All that is needed is the line in the material below containing "Viewport: 1314px width, 638px", plus every line after it, printed exactly.

+---+

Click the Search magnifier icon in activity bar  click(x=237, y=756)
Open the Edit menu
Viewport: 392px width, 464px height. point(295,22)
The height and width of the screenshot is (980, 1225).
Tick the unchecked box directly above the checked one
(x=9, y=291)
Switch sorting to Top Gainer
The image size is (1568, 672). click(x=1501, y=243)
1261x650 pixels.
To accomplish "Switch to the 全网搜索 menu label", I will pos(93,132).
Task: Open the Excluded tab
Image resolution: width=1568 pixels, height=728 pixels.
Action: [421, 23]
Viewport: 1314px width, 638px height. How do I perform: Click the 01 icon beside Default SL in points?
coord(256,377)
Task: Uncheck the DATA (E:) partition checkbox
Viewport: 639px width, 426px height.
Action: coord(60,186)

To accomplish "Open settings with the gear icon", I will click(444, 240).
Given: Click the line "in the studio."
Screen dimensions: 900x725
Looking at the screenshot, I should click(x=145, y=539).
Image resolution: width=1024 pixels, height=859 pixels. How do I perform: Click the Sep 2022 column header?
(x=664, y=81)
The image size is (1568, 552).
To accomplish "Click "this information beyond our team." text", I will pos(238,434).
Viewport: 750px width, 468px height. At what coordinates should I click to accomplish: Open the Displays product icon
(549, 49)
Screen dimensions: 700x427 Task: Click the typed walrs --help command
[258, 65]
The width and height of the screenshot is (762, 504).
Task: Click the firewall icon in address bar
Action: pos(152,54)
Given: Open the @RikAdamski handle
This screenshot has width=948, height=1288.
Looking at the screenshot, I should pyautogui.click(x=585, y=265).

+---+

### Task result
Viewport: 1314px width, 638px height. How do I perform: Click the 01 icon beside Default SL in points?
coord(256,377)
Task: Uncheck the DATA (E:) partition checkbox
Viewport: 639px width, 426px height.
Action: coord(60,186)

To accomplish "Open settings with the gear icon", I will click(444, 240).
Given: Click the line "in the studio."
Screen dimensions: 900x725
Looking at the screenshot, I should click(x=145, y=539).
Image resolution: width=1024 pixels, height=859 pixels. How do I perform: Click the Sep 2022 column header?
(x=664, y=81)
The image size is (1568, 552).
To accomplish "Click "this information beyond our team." text", I will pos(238,434).
Viewport: 750px width, 468px height. At what coordinates should I click to accomplish: Open the Displays product icon
(549, 49)
Screen dimensions: 700x427 Task: Click the typed walrs --help command
[258, 65]
The width and height of the screenshot is (762, 504).
Task: Click the firewall icon in address bar
Action: pos(152,54)
Given: Open the @RikAdamski handle
This screenshot has width=948, height=1288.
Looking at the screenshot, I should pyautogui.click(x=585, y=265).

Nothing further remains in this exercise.